Document text –
* * *

Agents & Auth

How SkillCI drives each coding agent, what auth each needs, and how to add a new adapter.

The adapter contract

Every agent implements AgentAdapter:

interface AgentAdapter {
  readonly kind: AgentKind;            // 'claude-code' | 'cursor' | 'codex'
  isAvailable(): Promise<boolean>;     // can it run in this environment?
  run(args): Promise<AgentRunResult>;  // drive it headlessly, return telemetry
}

run() normalizes whatever the agent CLI emits into a common AgentRunResult (transcript, tokens, cost, steps, tool calls, wall-clock). Adapters degrade gracefully: when unavailable they throw a typed AgentUnavailableError rather than crashing, and the orchestrator falls back to the deterministic mock.

Claude Code

Availability the claude binary on PATH — that's it.
Auth the CLI owns its own auth: an ANTHROPIC_API_KEY or a Claude Code subscription/OAuth session. SkillCI does not require the env key.
Invocation claude -p "<prompt>" --output-format json --dangerously-skip-permissions

Why --dangerously-skip-permissions: headless claude -p is default-deny on tool permissions, so without it the agent can't edit files or run commands and every editing task silently scores as a failure. Runs always happen inside a disposable, isolated sandbox, which is exactly what the flag is for.

The Claude adapter gates on the binary only — mirroring Cursor — because the CLI manages auth itself. The API-key requirement lives solely in the LLM judge's SDK backend (see Scoring).

Cursor

Availability the cursor-agent binary on PATH.

* * *

Stored items:
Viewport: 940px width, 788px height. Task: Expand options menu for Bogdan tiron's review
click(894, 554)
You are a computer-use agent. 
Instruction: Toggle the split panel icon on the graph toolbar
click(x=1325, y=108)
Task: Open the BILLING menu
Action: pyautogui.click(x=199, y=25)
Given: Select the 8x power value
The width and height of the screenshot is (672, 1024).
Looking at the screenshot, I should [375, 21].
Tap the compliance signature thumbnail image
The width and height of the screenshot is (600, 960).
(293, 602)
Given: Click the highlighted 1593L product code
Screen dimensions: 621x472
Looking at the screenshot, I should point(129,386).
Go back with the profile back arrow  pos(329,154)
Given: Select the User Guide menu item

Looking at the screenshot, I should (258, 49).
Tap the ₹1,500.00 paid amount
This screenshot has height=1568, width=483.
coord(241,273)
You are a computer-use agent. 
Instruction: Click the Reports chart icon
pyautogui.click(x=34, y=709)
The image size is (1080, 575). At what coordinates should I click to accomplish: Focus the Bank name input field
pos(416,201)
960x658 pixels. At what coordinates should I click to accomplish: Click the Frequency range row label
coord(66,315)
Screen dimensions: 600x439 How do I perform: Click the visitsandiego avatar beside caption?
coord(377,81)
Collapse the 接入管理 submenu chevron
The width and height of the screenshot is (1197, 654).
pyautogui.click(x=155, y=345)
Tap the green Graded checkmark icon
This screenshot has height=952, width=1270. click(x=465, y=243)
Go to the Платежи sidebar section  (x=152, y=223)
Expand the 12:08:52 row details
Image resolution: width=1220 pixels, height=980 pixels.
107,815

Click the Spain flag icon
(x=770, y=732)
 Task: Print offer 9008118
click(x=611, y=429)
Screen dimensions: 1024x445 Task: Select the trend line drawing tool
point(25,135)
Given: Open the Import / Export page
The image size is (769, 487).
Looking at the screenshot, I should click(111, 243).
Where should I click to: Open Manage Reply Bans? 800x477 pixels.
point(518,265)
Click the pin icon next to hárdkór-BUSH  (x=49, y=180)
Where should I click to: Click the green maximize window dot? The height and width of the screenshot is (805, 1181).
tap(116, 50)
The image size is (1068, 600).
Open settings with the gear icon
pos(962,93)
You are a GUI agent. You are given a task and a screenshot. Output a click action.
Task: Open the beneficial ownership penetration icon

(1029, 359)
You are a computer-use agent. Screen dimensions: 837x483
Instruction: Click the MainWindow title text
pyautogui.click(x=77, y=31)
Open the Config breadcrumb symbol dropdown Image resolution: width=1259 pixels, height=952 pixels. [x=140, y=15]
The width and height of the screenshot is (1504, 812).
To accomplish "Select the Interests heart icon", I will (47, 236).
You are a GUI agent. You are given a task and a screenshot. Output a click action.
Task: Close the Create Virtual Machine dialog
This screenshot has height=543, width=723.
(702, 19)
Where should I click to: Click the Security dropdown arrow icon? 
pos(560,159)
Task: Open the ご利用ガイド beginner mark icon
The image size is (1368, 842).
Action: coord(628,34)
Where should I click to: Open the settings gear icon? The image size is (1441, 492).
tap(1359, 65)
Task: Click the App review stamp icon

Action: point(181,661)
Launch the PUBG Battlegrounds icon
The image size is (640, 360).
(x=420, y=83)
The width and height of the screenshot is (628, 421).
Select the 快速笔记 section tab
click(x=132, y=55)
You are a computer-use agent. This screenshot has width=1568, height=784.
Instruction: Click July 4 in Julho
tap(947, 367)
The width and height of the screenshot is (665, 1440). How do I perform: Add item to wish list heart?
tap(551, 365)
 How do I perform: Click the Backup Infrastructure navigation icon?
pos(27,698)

* * *

Translate this sentence from the agents and auth page into Spanish: "Adapters degrade gracefully: when unavailable they throw a typed AgentUnavailableError rather than crashing, and the orchestrator falls back to the deterministic mock."

Los adaptadores se degradan con elegancia: cuando no están disponibles, lanzan un AgentUnavailableError tipado en lugar de fallar, y el orquestador recurre al mock determinista.